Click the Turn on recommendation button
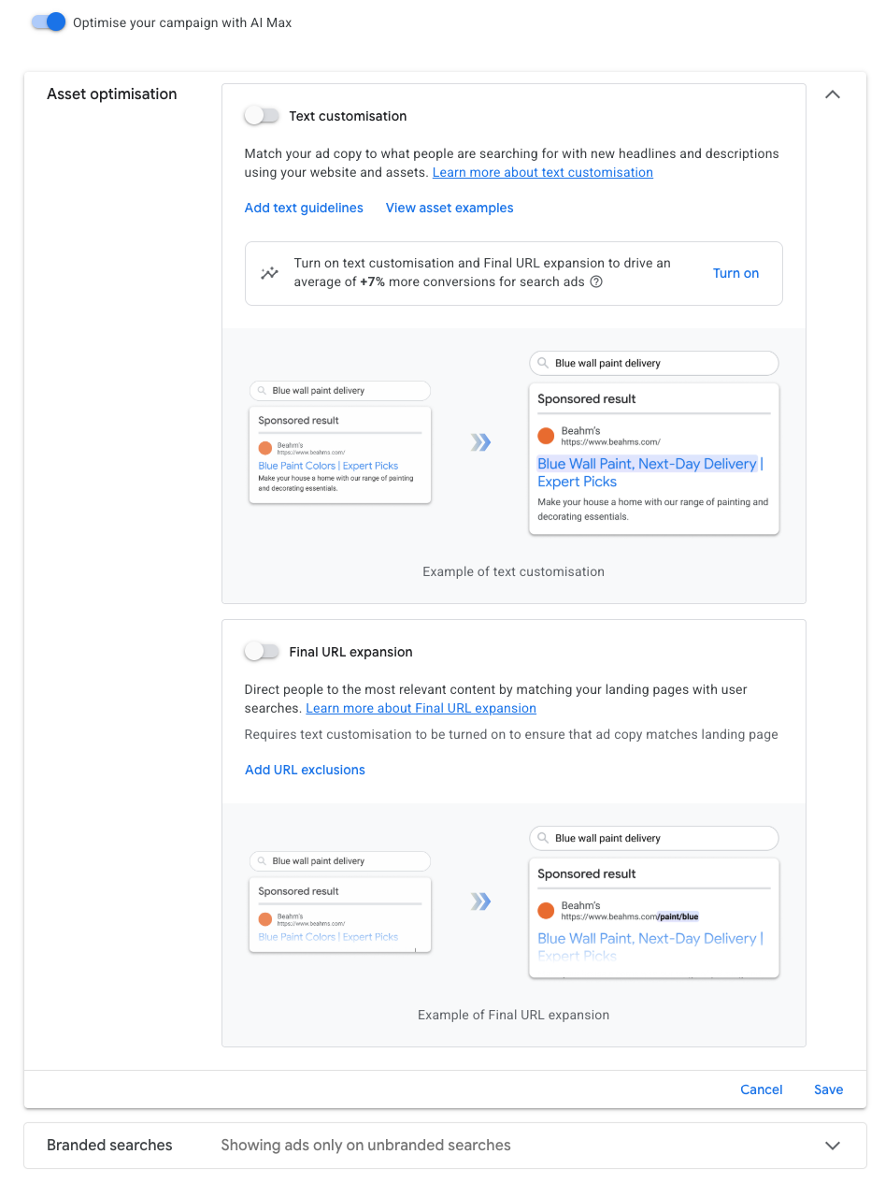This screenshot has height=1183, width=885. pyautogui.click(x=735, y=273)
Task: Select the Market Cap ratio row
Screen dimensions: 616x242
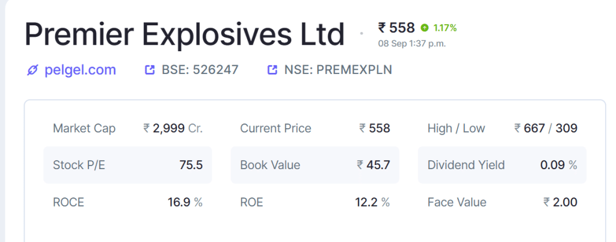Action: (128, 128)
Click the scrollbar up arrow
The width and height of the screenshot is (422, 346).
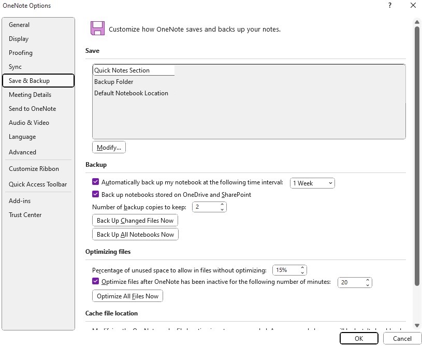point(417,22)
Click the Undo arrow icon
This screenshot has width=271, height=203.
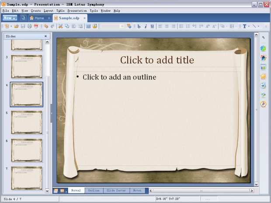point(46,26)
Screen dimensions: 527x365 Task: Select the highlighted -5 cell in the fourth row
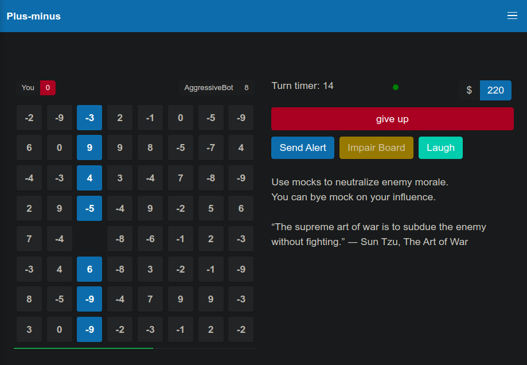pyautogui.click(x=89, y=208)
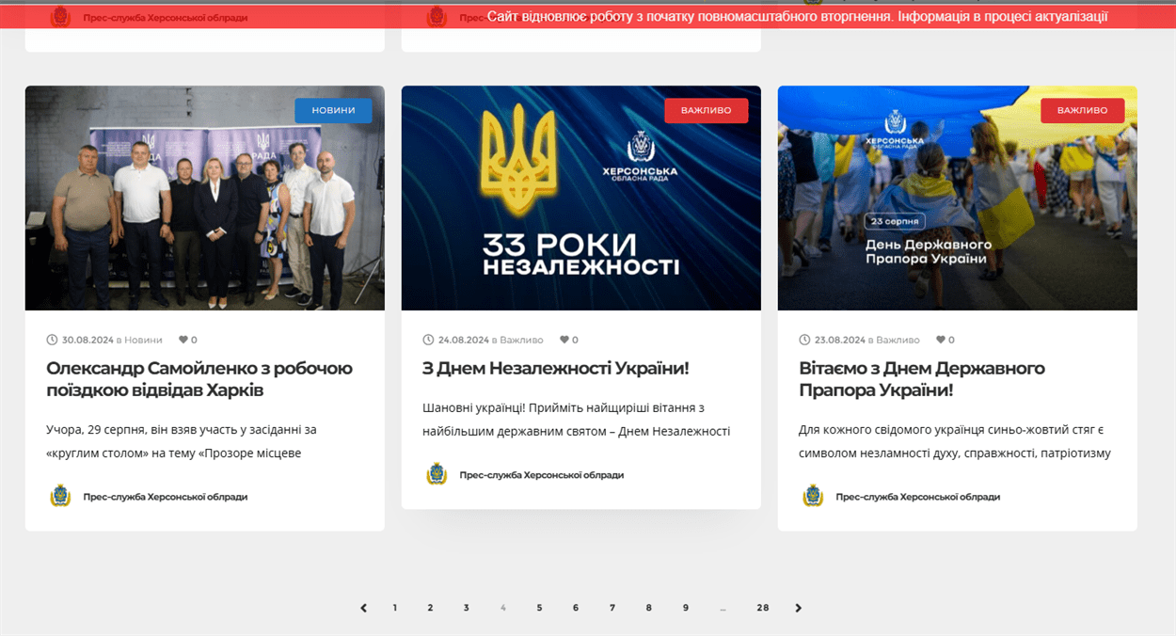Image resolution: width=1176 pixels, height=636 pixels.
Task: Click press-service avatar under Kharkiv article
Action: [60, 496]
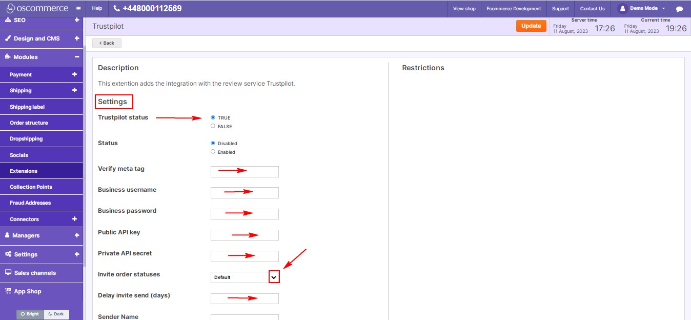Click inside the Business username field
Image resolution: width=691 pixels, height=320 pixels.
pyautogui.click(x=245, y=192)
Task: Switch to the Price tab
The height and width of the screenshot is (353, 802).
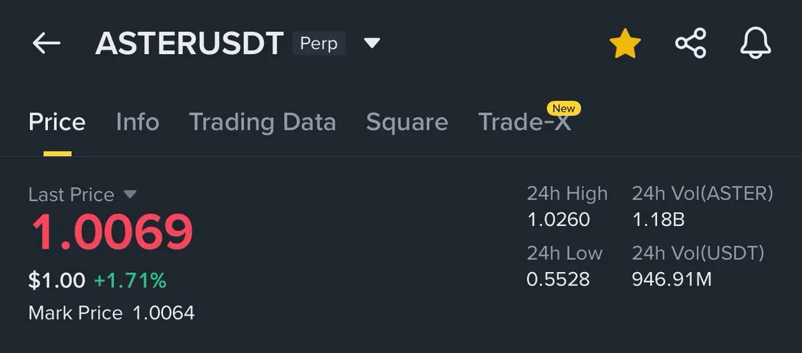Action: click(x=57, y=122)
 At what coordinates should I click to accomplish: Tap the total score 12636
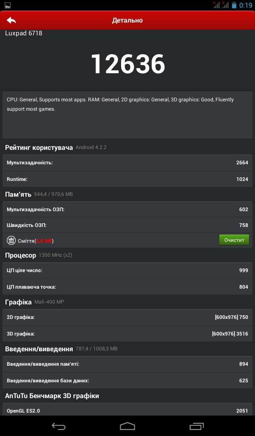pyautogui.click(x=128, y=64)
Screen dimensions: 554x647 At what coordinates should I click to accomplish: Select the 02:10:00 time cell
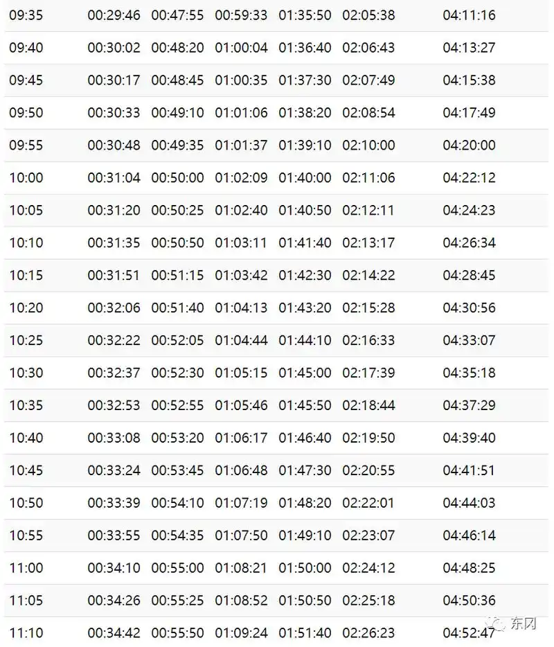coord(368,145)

........

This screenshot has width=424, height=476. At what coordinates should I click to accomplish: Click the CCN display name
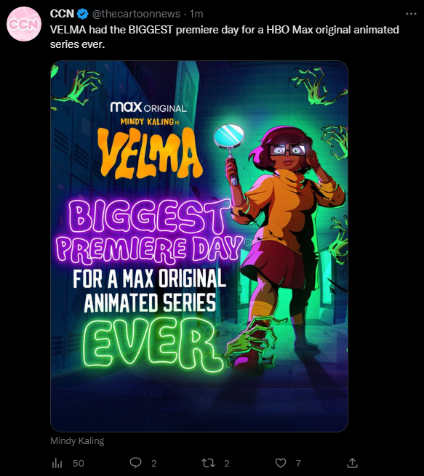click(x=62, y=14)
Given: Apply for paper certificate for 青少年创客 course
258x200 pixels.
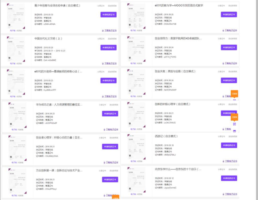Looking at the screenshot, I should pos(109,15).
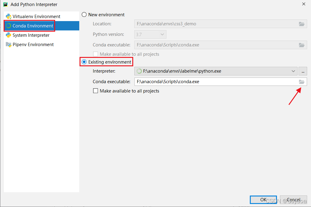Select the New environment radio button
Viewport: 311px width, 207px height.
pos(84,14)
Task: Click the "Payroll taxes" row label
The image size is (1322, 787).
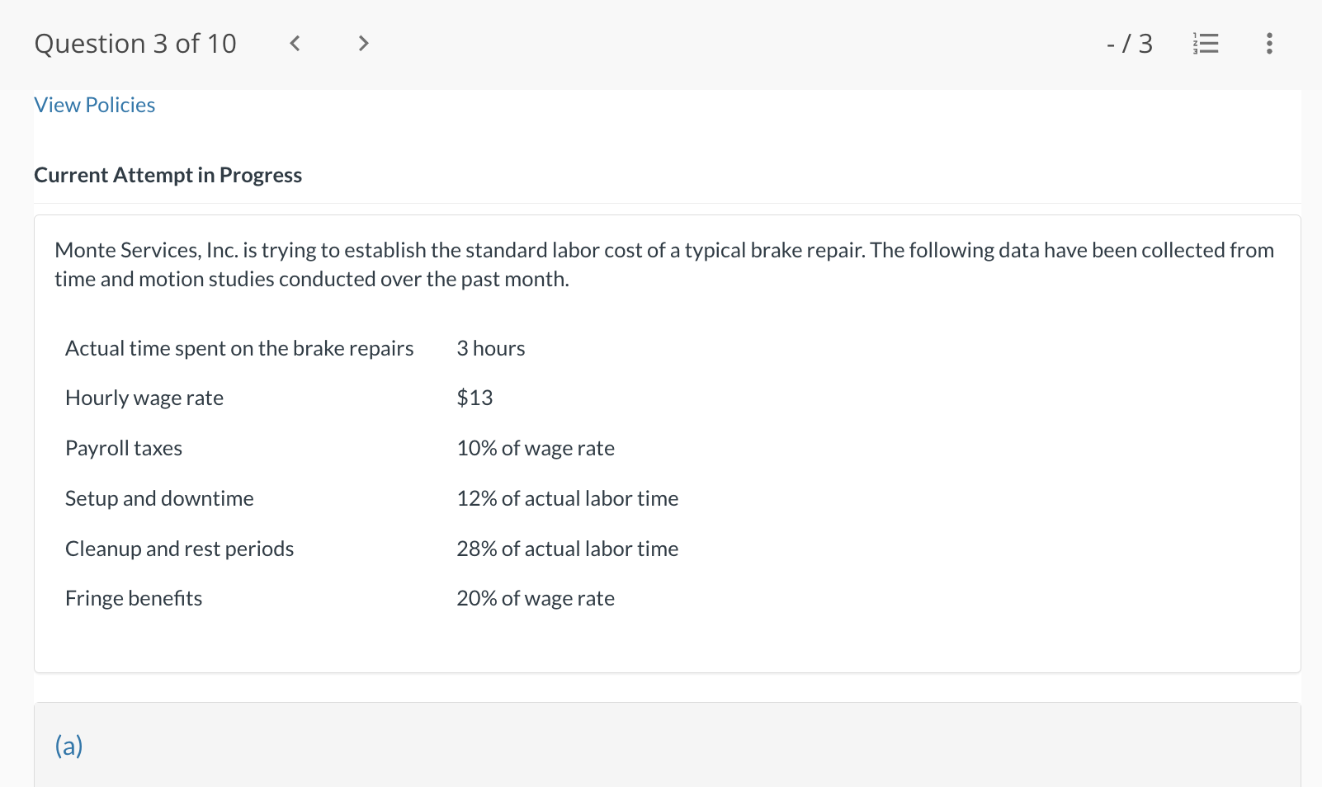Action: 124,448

........

### Required work
Nothing but a number, please: how many lines of the listing hold the word "arrow"?

### Output for this task
2